(Excerto selecionado):
__________________________________________________

Duas toneladas de rabilho há cinco dias na lota de Ponta Delgada

Fat Tuna acusa os serviços oficiais dos Açores por os pescadores e privados estarem a perder dinheiro na exportação do atum rabilho

 Correio dos Açores – Como tem evoluído a empresa Fat Tuna na exportação de atum rabilho?
Afonso Van Uden (Proprietário da Fat Tuna) - A Fat Tuna tem feito muito trabalho nos últimos sete anos, nomeadamente com a comunidade piscatória de Rabo de Peixe. E, com este trabalho, conseguimos valorizar imenso o valor do atum rabilho e, hoje em dia, estamos a pagar valores entre os 10 e os 13 euros o quilo do rabilho. Já não há nas lotas de São Miguel atum rabilho a ser vendido a 2, 3 e 4 euros.
Acima de tudo, estamos a conseguir comercializar o rabilho porque, até determinada altura, os pescadores achavam que não podiam legalmente capturar um rabilho e andavam a capturá-lo e a vendê-lo aos lombos por fora, de porta em porta, a valores muito baixo, um peixe que tem um valor comercial altíssimo no mercado internacional.
Tivemos aqui uma disputa com a Inspecção Regional das Pescas, a Direcção Regional das Pescas e a Lotaçor para a captura do primeiro rabilho e conseguirmos processar o peixe como deve ser. Tivemos de tratar de questões legais e burocráticas e demos formação aos pescadores. Saber qual é o trato certo do peixe para que ele atinja valores altos no mercado. Como é que se mata e sangra o peixe. Como é que se aplica a técnica japonesa para conseguir valorizar o peixe e pôr nos mercados do topo, a nível mundial. Posso dizer-lhe que este ano já enviamos vários atuns rabilho de topo de gama para o Dubai, um mercado premium a valores perfeitamente altos.

__________________________________________________

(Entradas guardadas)
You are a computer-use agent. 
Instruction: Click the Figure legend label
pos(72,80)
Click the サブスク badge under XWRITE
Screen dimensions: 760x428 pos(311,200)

__________________________________________________

(Instruções do exercício):
A – Responda, com base no excerto sobre a exportação de atum rabilho, às seguintes perguntas:
(i) Entre que valores por quilo a Fat Tuna paga hoje o atum rabilho?
(ii) Com que comunidade piscatória a Fat Tuna tem trabalhado nos últimos sete anos?
(iii) Para onde foram enviados este ano vários atuns rabilho de topo de gama?
B – Apresente como lista numerada todas as linhas dos registos, sem as linhas em branco.

(Respostas por ordem):
A –
(i) Entre os 10 e os 13 euros o quilo.
(ii) Com a comunidade piscatória de Rabo de Peixe.
(iii) Para o Dubai.

B –
1. You are a computer-use agent. 
2. Instruction: Click the Figure legend label
3. pos(72,80)
4. Click the サブスク badge under XWRITE
5. Screen dimensions: 760x428 pos(311,200)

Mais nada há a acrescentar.